You have been informed of confirmed enrollment in the above course(s) and have acknowledged that the above dates are adequate. Once the course reservation is confirmed, you WILL NOT be allowed to cancel from the course less than 45 days prior to the start date, unless it's deemed an emergency, an illness, or injury. You have the responsibility to keep us informed, to include providing necessary documentation as a proof or justification.

***Soldier understands the cancellation policy, and further acknowledge that a "NO SHOW" is subject to punishment under the UCMJ. If your performance and conduct are deemed unsatisfactory, you may face punishment under the UCMJ or be processed for separation under the provisions of AR 135-175 Chapter 2; AR 135-178 Chapter 6, 9, 10, 11, 12, 13, 14, 15 or 16; AR 635-200 Chapter 4, 5, 6, 9, 10, 11, 13, 14, 15, 16, 18 or 19 or AR 15-6. If you are processed for separation under the provisions of AR 135-175, AR 135-178, AR 635-200 or AR 15-6 you may receive a general discharge or an other than honorable discharge. Each type of discharge may have serious consequences affecting civilian employment, Veteran's Benefits or future service in the Armed Forces.


Plan of Action

1. You will assist in the enrollment process by keeping your chain of command informed on any issues that would be a concern, or anything that would prevent you from attending and completing this course.

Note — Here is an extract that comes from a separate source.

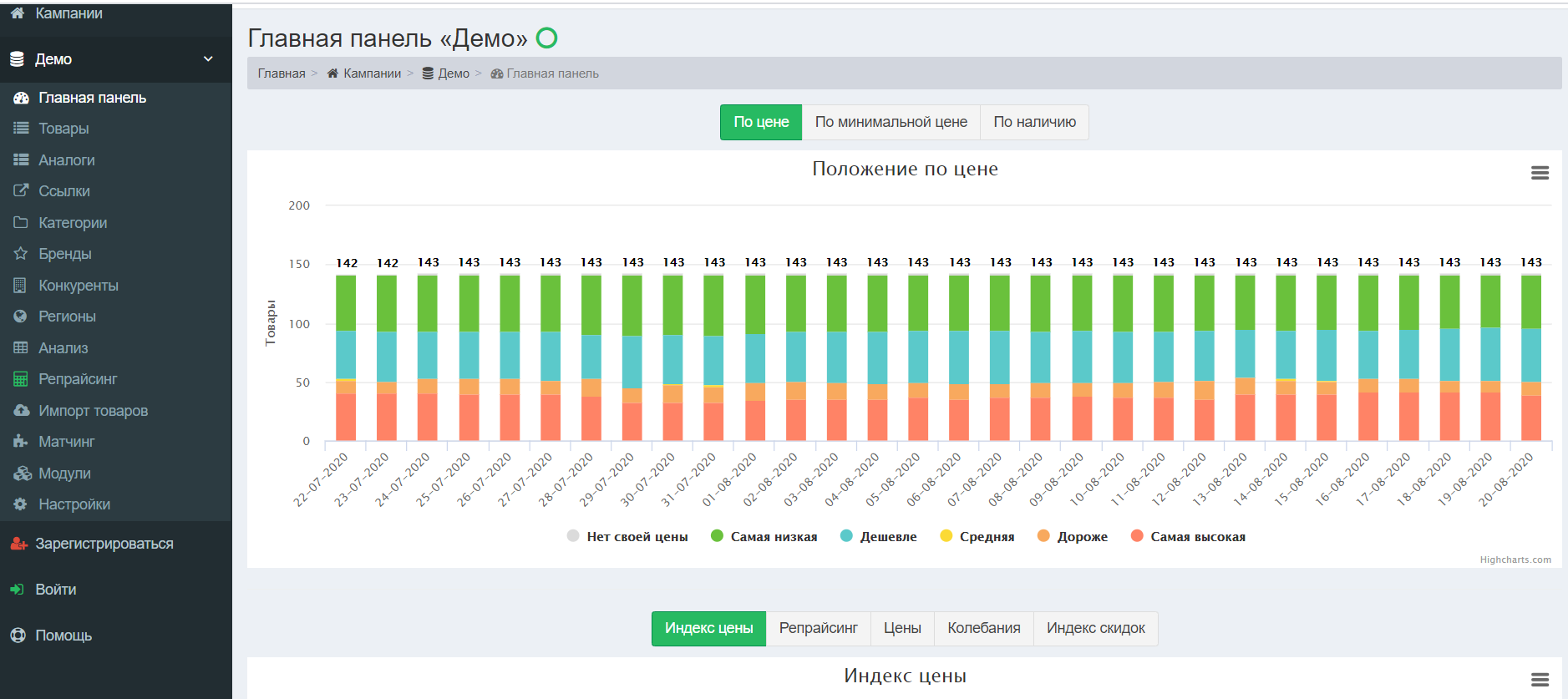1568x699 pixels.
Task: Switch to the По минимальной цене tab
Action: tap(891, 122)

2. Take the diagnostic APFT and HT/WT as necessary, 90-60-30 days out.

APFT: 90 days prior to report date: ___________PASS / FAIL 60 Days: ___________ PASS / FAIL 30 days: __________PASS /FAIL. (See DA Form 705)

HTWT: 90 days prior to report date: ___________PASS / FAIL 60 Days: ___________ PASS / FAIL 30 days: __________PASS /FAIL. (See DA Form 5500/5501)

3. Follow up on course reservation status periodically.

4. Follow up on the status of orders, and itinerary for travel. Communicate travel plans.

5. Complete TRiPS on-line travel plans. Go to https://trips.safety.army.mil/ako_auth/TRIPS/default.aspx (Log-in with your AKO user name & PW)

6. Have all the required gear needed for the course in accordance with the packing list provided from the school house.

CHECKLIST:
_____SCHOOL HOUSE INFORMATION PROVIDED
_____PRE-EXECUTION CHECKLIST COMPLETED AND VALIDATED
_____RFO SUBMISSION
_____ORDERS APPROVED
_____DTS AUTHORIZATION CREATED
_____DTS APPROVED
_____TRAVEL ITINERARY FINALIZED (If flying)
_____POV INSPECTION (If driving)
_____TRiPS COMPLETION (If driving)
_____GTC ACTIVATED


Session Closing

1. Call us when you have arrived at the school location. Our POC information is below:

Training NCO: ____________________   Phone: __________________   Email: __________________________

Unit Administrator/HRNCO: ____________________   Phone: _________________   Email: ___________________________

2. Bring us copies of your 1059 and travel voucher within 5 working days upon return.


Leaders Responsibilities

Follow up and assist Soldier in preparation for the course. Set Soldier up for success. Monitor planning, coordination, and execution.

______________________________   ____________________   ____________

(Print Rank, Last Name, First Name of PSG)     (Signature of PSG)     (Date)

***By signing the above, the PSG confirmed that the Soldier's enrollment and pre-execution checklist has been verified and ready for the course.


Assessment

On Date:__________you have been made aware on the standards for meeting or not meeting the NCOES course requirements as noted in Part III of this counseling.

Your DA1059 course completion date as of __________ reflected the following selected comments below:

___FAILED TO MEET
___MARGINALLY ACHIEVED
___ACHIEVED COURSE STANDARDS
___EXCEEDS COURSE STANDARDS

The plan of action ( achieved / not achieved ) the desired results.